What to work on:
According to the Stack Overflow data project README, which tool orchestrates the data pipelines, and on what schedule?

Source passage:
■ ■ ■ ■

Skip to content

Latest commit

 

History

History
122 lines (80 loc) · 5.48 KB

README.md

File metadata and controls

122 lines (80 loc) · 5.48 KB

Architecture Diagram

alt text

Problem

This project aims to show some interesting statistics of the Stack-Overflow's public dataset in BigQuery.

Some of the questions answered (taken from google cloud page):

  • What is the percentage of questions that have been answered over the years?
  • What is the reputation and badge count of users across different tenures on StackOverflow?
  • What are 10 of the “easier” gold badges to earn?
  • Which day of the week has most questions answered within an hour?

Dataset

The dataset in which all transformations and analysis will be developed is the Stack Overflow public dataset from BigQuery. Given that this dataset is already in a datawarehouse, there's an additional step/pipeline run as first step to transfer these data (by month) from BigQuery to GCS in csv format.

From then on, the csv files are transformed into parquet format, taken to the datawarehouse in partitioned tables and ultimately transformed to answer the questions mentioned in the previous section.

Project Details

Some of the technologies used in this project are:

  • Google Cloud Platform: to storage raw data in GCS (data lake) and to analyze it in BigQuery.
  • Terraform: Tool that provides Infraestructure as Code (IaC) to generate our resources in the cloud (buckets and datasets).
  • Airflow: to orchestrate our data pipelines in a monthly schedule.
  • Spark: A distributed processing engine that allows us to make complex transformations to the raw data (we mainly use the SQL API).

How to reproduce this project?

Clone the repo into your local using git clone https://github.com/sebastian2296/stackoverflow-DE-project.git

1. Environment Setup

As we mentioned earlier, first we need to transfer the StackOverflow dataset, which is stored in Bigquery into a bucket. To do that, we should follow these steps:

1. Create a project called DE-stack-overflow in GCP and create a Service Account with these permissions:

  • BigQuery Admin
  • Storage Admin
  • Storage Object Admin
  • Viewer

Download the Service Account json file, rename it to google_credentials_project.json and store it in $HOME/.google/credentials/ .

Also make sure that these APIs are activated:

2. Add Credentials Environment Variable to .bashrc file

Create GOOGLE_APPLICATION_CREDENTIALS environment varaible and link it to your credentials path ($HOME/.google/credentials/ ).

■ ■ ■ ■

Recorded data:
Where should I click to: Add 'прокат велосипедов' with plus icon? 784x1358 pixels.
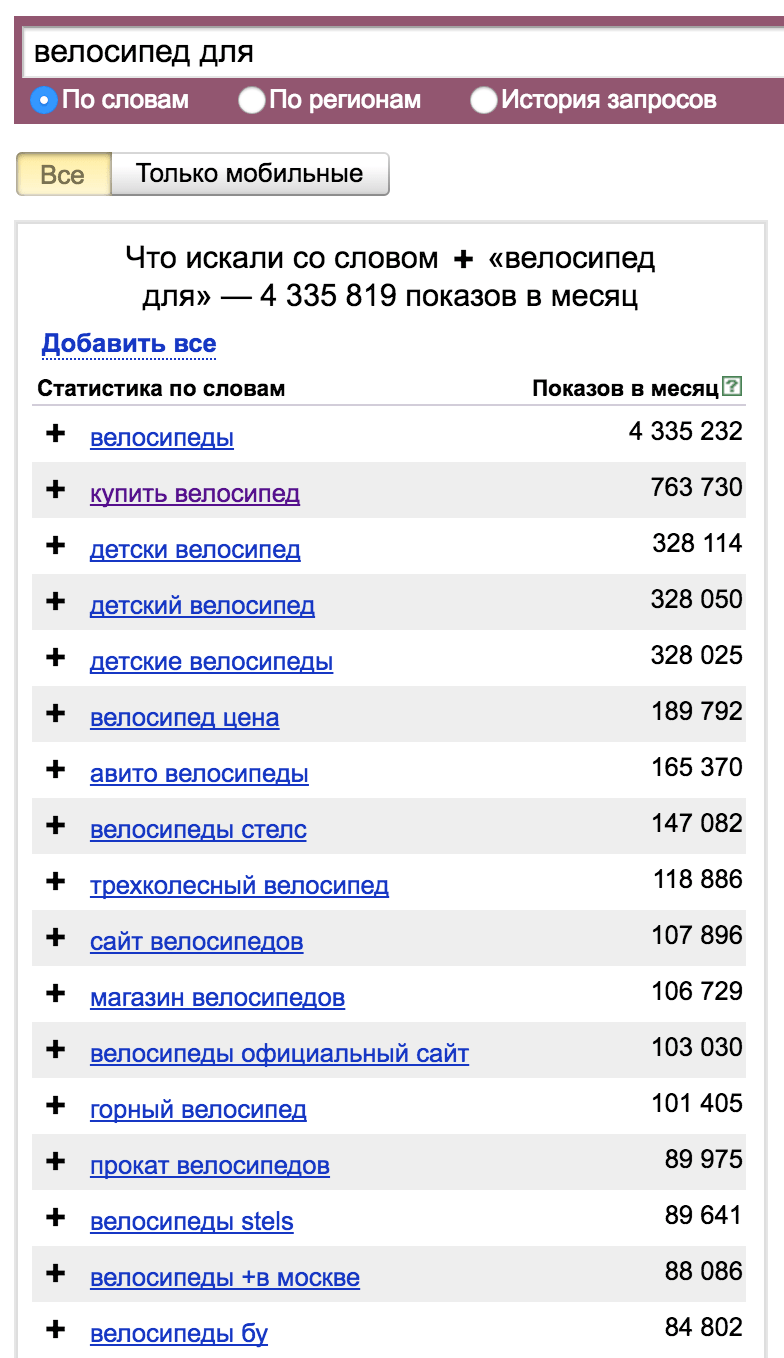pos(56,1161)
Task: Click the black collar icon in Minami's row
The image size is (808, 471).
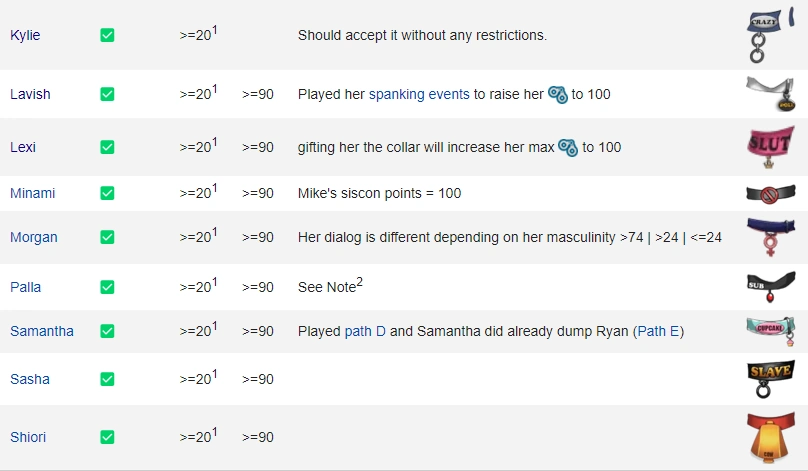Action: coord(770,193)
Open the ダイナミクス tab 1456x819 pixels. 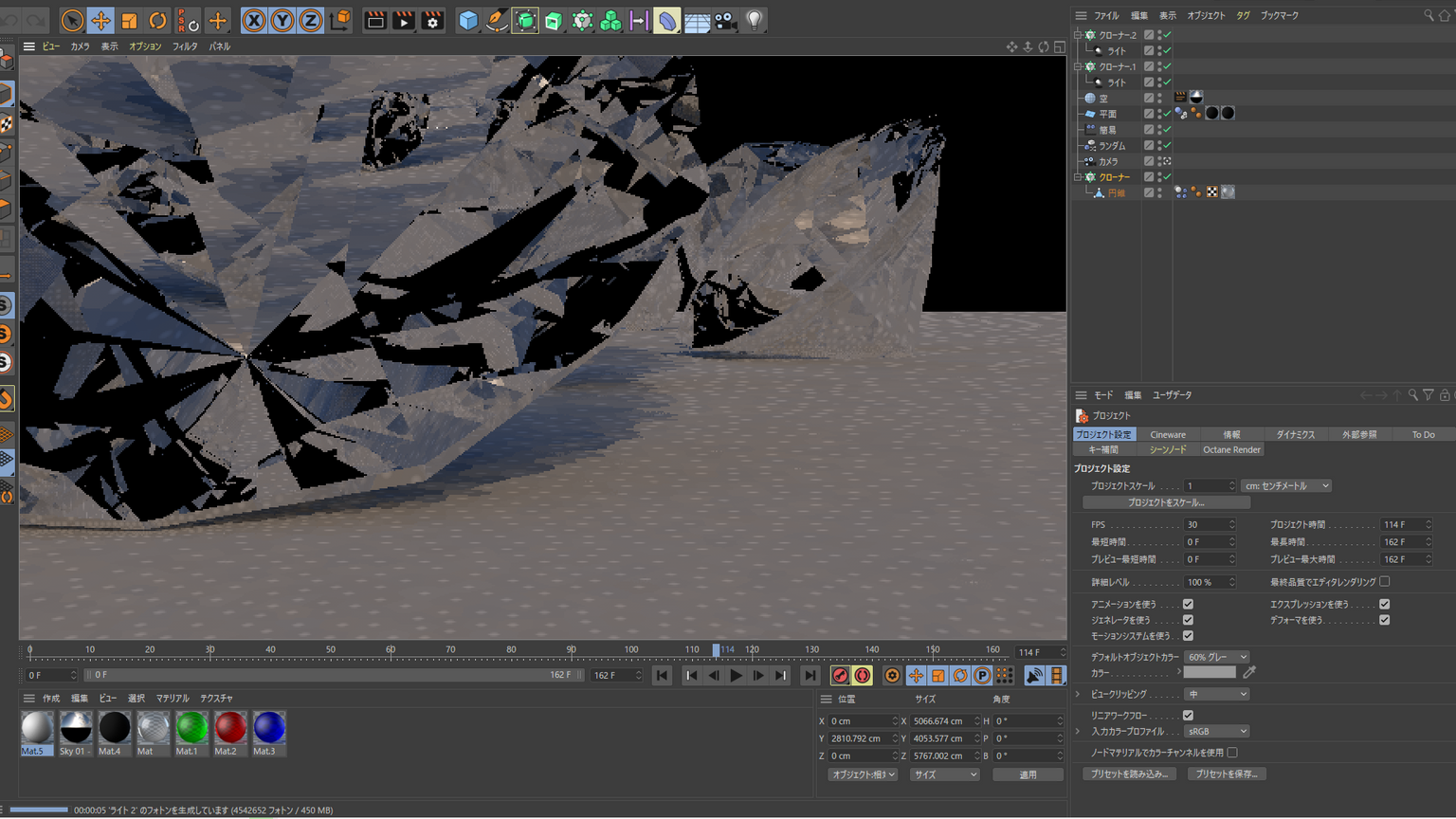pyautogui.click(x=1295, y=435)
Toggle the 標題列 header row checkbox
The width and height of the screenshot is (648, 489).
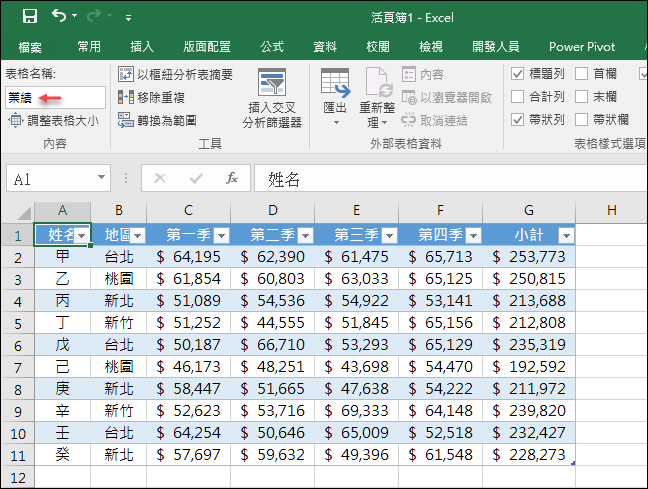click(518, 74)
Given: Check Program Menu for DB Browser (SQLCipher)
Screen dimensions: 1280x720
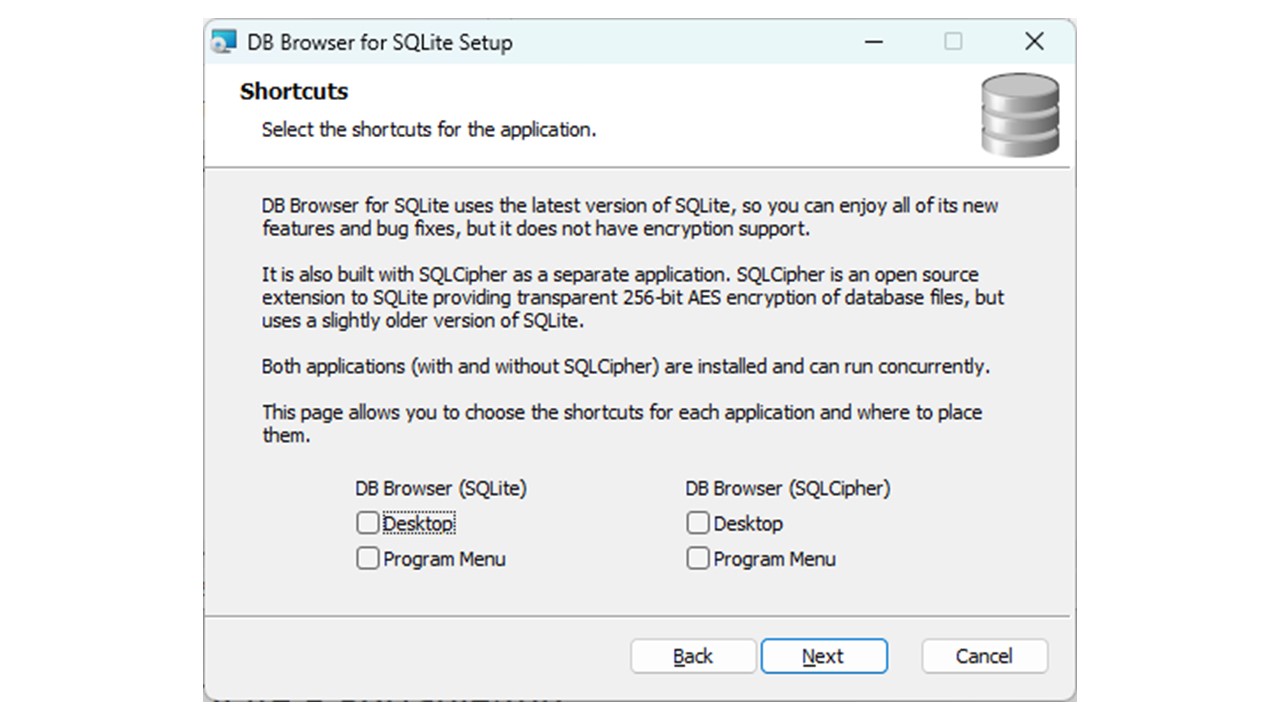Looking at the screenshot, I should (697, 558).
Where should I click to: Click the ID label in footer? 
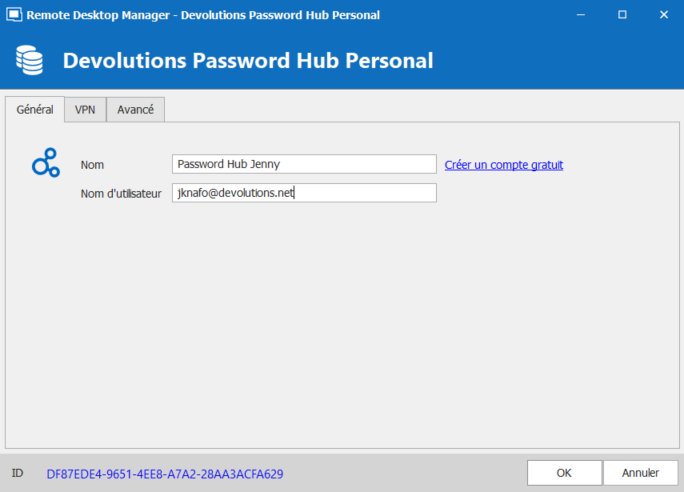[17, 473]
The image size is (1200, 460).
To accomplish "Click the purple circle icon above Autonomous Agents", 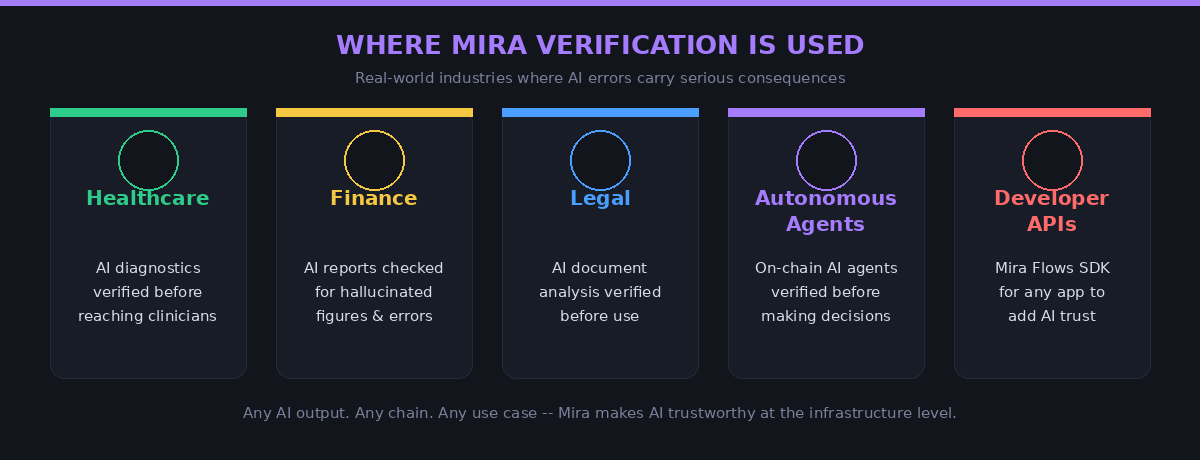I will (x=826, y=160).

■ ■ ■ ■

Finished answer:
Airflow, on a monthly schedule.